And The War Came

Author: Tori Duncan

a 1863. The war was now in its second year. The death count grew daily. It seemed that every time she went into town, she saw a newly returned soldier, ragged and weary, missing an arm or a leg. Yet here she was, with all the rest of polite high-society, attending another party. Both of her brothers were off fighting as well, while she was left behind to play politics with her father. Parties and politics. That’s what her days seemed to be consumed with. Currently, she was at some masquerade ball that Jeb Stuart had thrown. The masquerade theme was fittingly ironic. The hall filled with people in masks, pretending to be different people, all the while pretending that everything was fine, that the country wasn’t falling apart while they danced and gossiped the night away. And she was no different. The mask she was wearing, black and velvet to match her gown, was also hiding another, more permanent mask. Hers was a perfectly crafted mask, though, and as she floated through the room, from person to person, it stayed perfectly in place, and no one was the wiser. Even her own father had no idea. 
    She ended up where he was, in a large group of masked people, unsurprisingly talking about the war. She wasn’t interested in their inane conversation, so she simply smiled and nodded along with everyone. Yet as she turned to leave, she noticed that one from the group was staring at her. He walked up to her, his mask covering the top half of his face, not at all hiding his long beard. 
    “Miss Judith Ellis, would you be so kind to oblige me with a dance?” he asked, extending his hand to her. 
    “General Hood, always a pleasure,” she said, voice saccharine. He didn’t seem bothered by it and took her hand, leading her easily into a slow waltz. 

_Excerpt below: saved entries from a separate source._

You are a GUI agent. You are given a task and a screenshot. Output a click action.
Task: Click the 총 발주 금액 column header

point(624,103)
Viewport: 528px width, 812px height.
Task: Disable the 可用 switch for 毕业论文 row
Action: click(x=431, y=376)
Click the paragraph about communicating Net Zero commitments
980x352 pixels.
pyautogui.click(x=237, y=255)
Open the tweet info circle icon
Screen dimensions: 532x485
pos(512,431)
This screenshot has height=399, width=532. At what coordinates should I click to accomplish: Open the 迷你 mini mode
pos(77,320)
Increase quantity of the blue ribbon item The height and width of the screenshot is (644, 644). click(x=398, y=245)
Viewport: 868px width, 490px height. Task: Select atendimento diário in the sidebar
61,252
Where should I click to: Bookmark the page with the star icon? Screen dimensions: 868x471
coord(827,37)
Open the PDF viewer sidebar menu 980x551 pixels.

    “I’ll have to tell your brother I ran into you, he’s in my division you know.”
    “I do, General, he talks of you often.”
    “Does he now?”
    “Oh, yes. He writes me often and tells me much of his life in the army,” she said. “It seems to be a comfort to him, to tell me about what he experiences in battle.”

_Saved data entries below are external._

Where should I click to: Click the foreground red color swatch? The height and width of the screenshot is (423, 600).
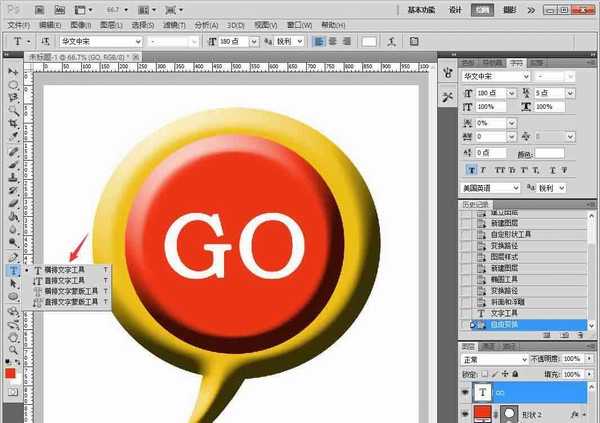11,372
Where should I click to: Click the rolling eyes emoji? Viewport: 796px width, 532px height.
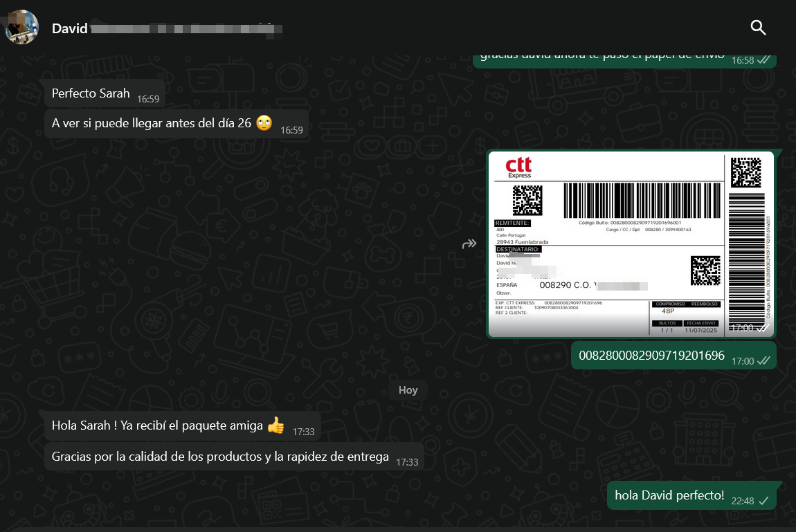264,122
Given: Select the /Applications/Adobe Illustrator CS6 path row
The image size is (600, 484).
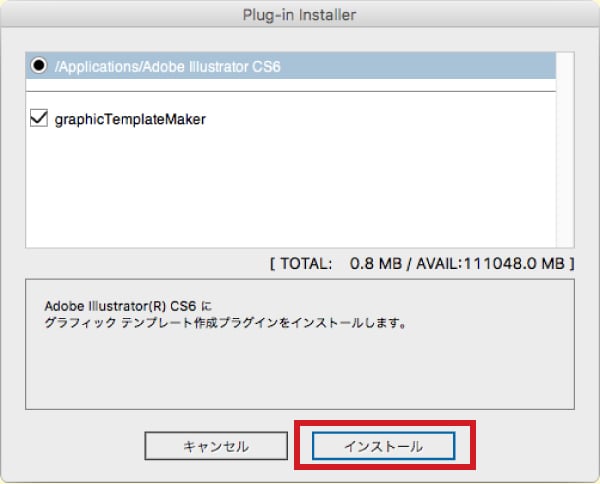Looking at the screenshot, I should [x=291, y=66].
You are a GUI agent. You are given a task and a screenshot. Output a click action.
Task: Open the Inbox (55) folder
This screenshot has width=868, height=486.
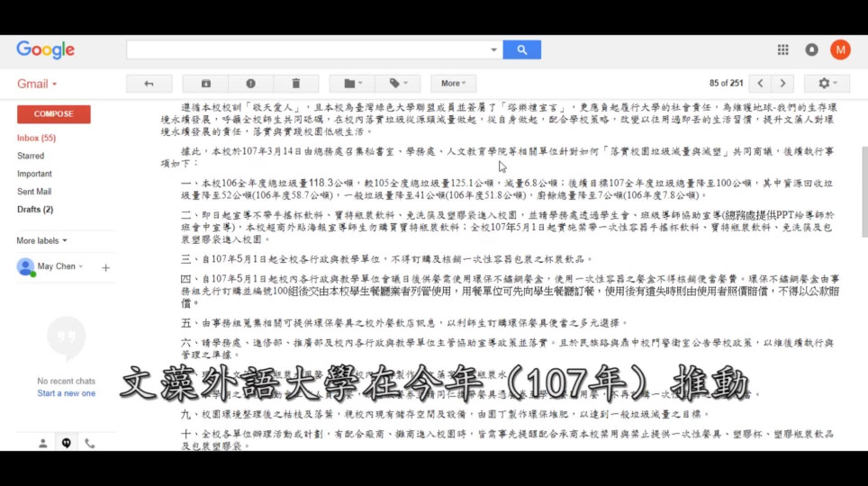[36, 138]
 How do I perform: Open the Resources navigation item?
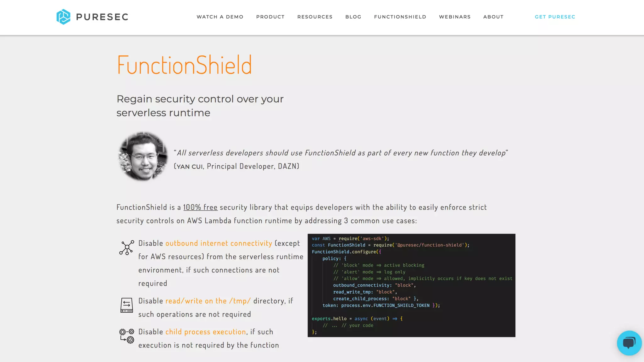tap(315, 17)
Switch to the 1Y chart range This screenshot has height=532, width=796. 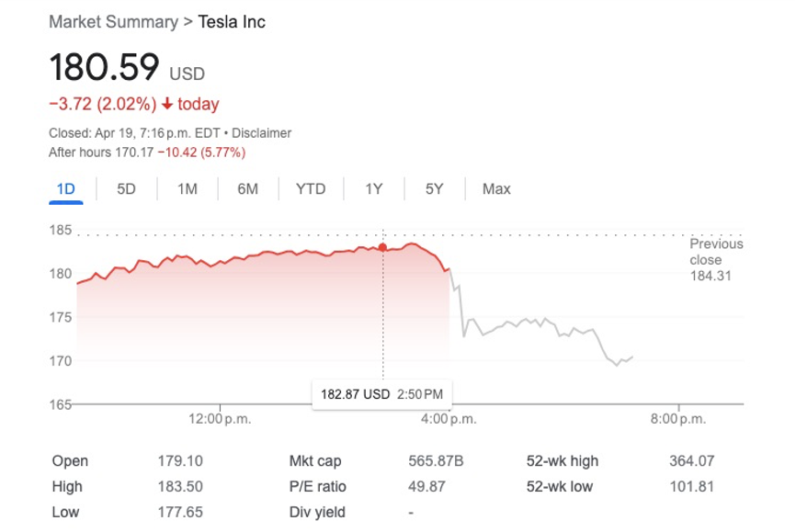[x=373, y=188]
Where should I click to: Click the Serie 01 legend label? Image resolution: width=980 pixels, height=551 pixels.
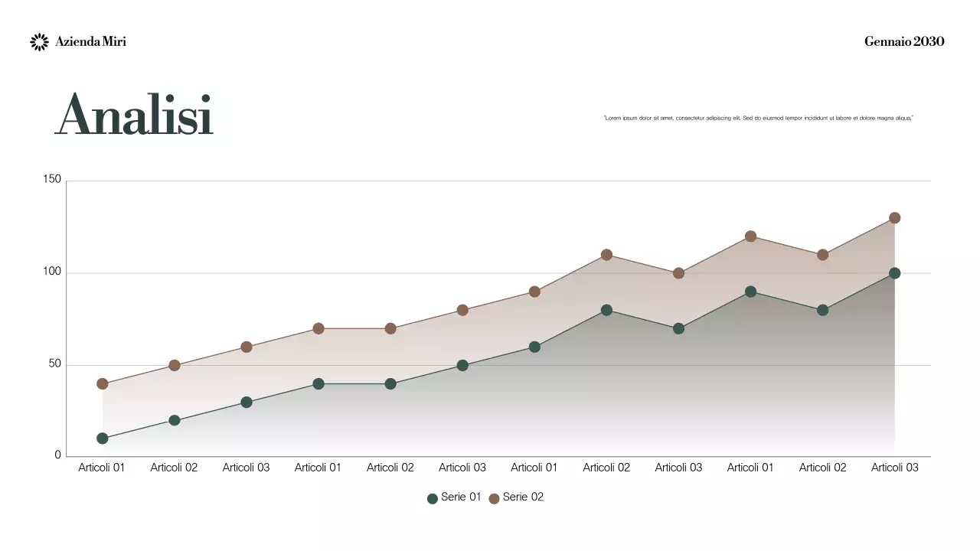click(x=461, y=497)
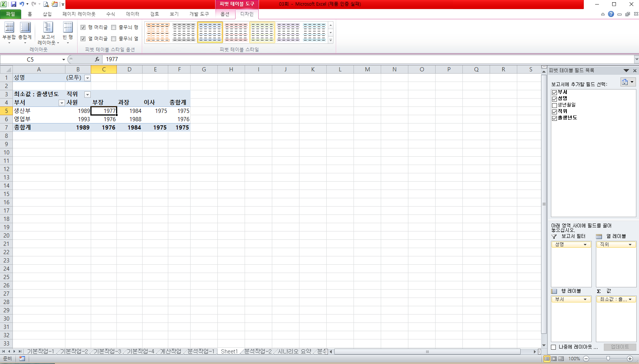Select the first orange pivot table style thumbnail
The width and height of the screenshot is (639, 364).
click(158, 32)
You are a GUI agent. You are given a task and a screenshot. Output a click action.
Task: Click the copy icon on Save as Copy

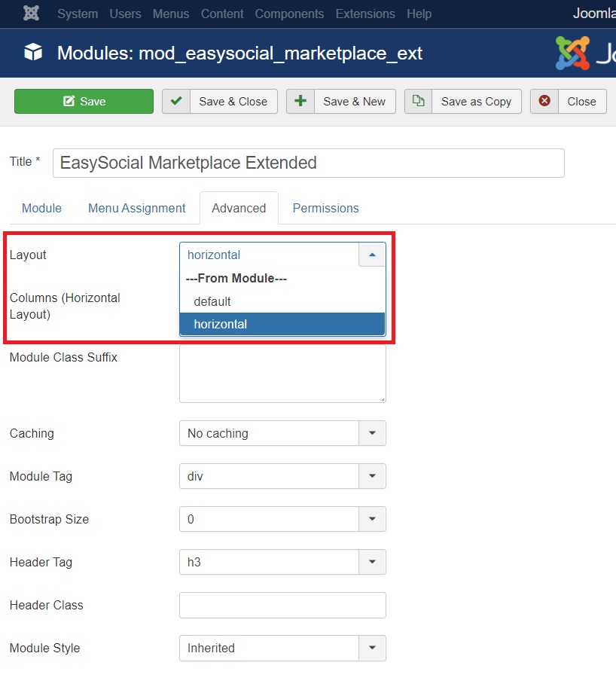click(418, 102)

“He writes to you of the battles? I fear that’s much too horrible for someone as genteel as you to hear of.”
“Have no fear, General. I’m quite the confidant.”
“I’m quite sure you are. I’m happy your brother has one such as you to keep him company through these long days.” He twirled her around, surprising her with his gentleness, and she felt a sudden surge of hatred for him. “Now if I’ve heard correctly, you have another brother who joined the army. Where exactly is he?”

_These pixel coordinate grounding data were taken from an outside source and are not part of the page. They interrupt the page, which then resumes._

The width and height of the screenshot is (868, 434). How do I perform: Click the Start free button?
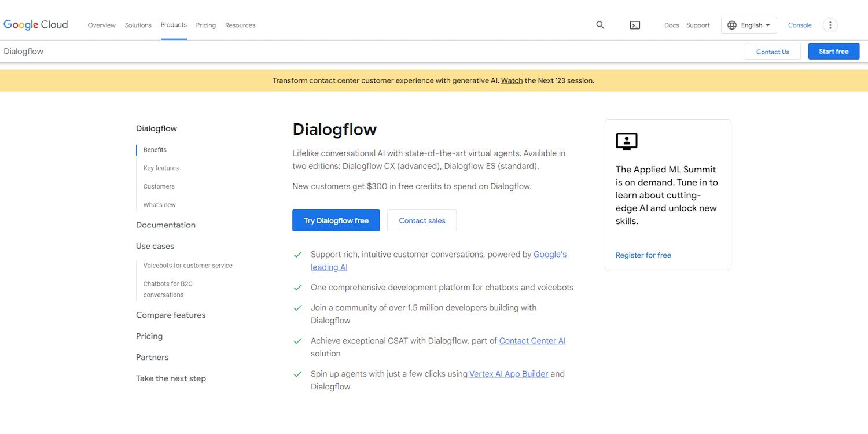833,52
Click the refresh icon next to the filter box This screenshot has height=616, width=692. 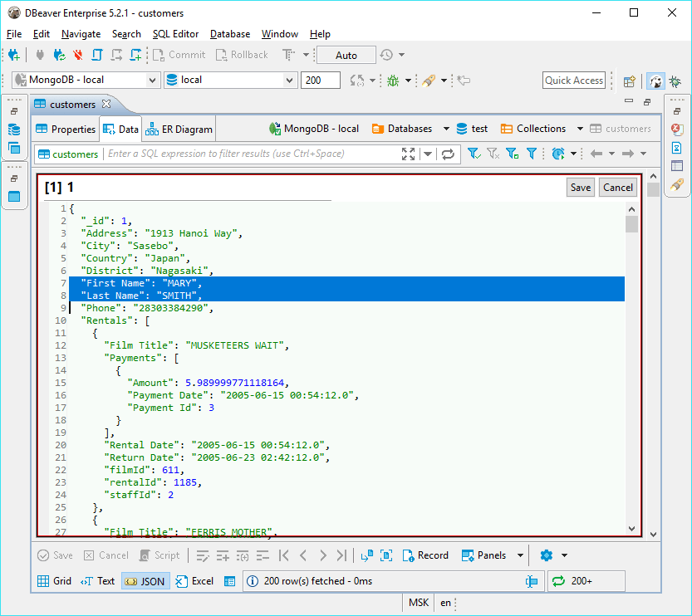pos(449,154)
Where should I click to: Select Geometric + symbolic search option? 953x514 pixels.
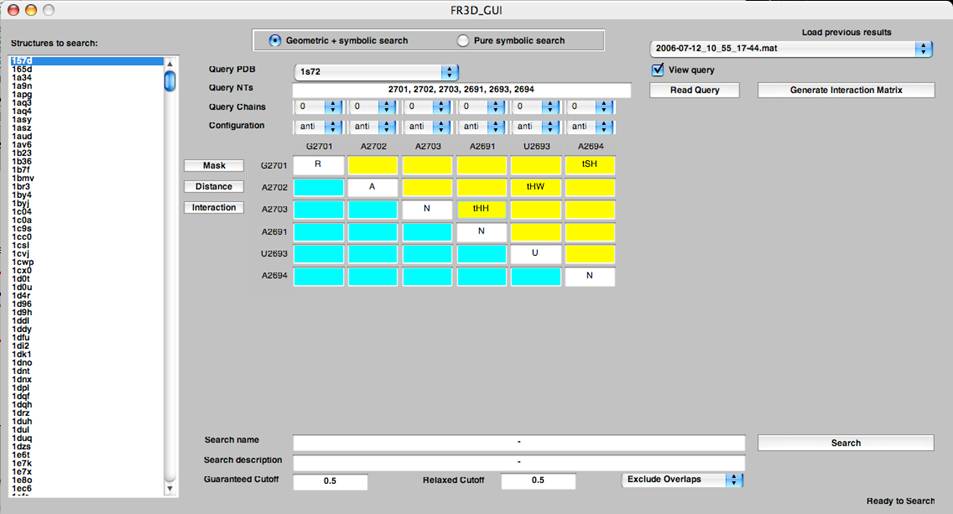pos(275,41)
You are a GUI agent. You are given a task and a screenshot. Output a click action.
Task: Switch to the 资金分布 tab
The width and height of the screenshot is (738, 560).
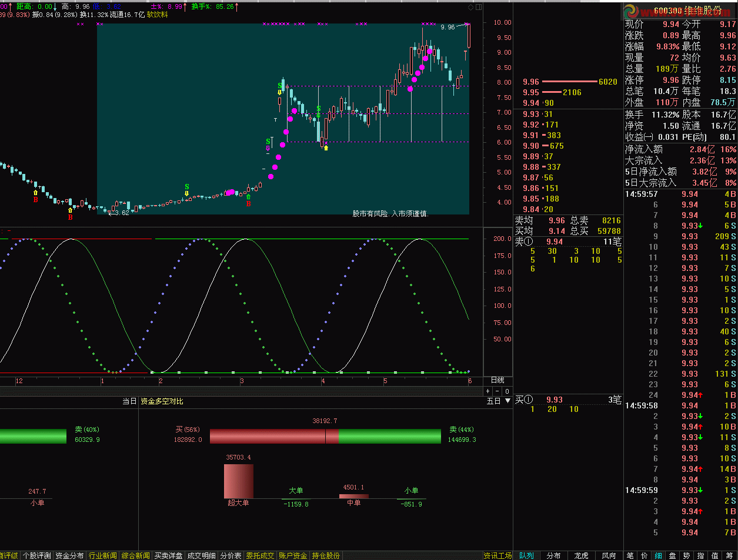click(x=70, y=555)

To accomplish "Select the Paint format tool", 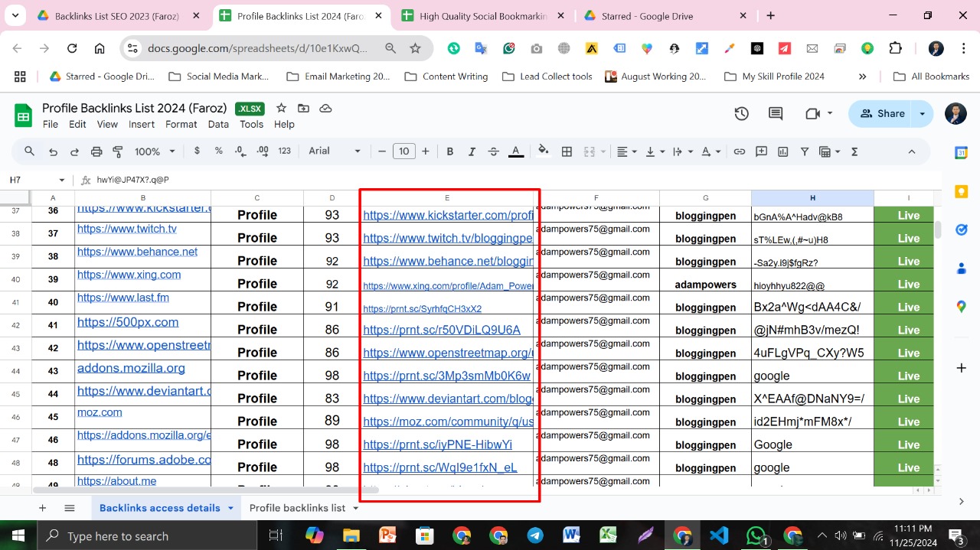I will pyautogui.click(x=118, y=151).
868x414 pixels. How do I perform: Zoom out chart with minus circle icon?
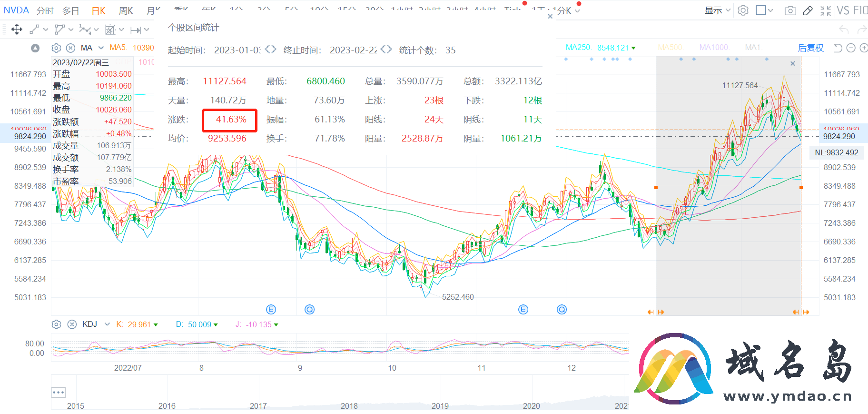[x=851, y=48]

    “We don’t know, General. There’s been no word from him since near the start of the war.” She forced her voice to sound as mournful as possible and he fell for it, nodding sympathetically. 
    “Lots of men dying,” he said softly. “But it’s for the cause. Though it is sure hard to stomach at times.”
Over his shoulder she saw her father, who was watching the two of them dance. His satisfied, knowing expression made her stomach twist. General Hood was notoriously unmarried.  
    “I’m afraid I have to mingle some more. I do hope I’ll see you later on,” Hood said. He looked genuinely disappointed as he pulled away from her.  
    “Of course, General. I’ll look for you,” she said. 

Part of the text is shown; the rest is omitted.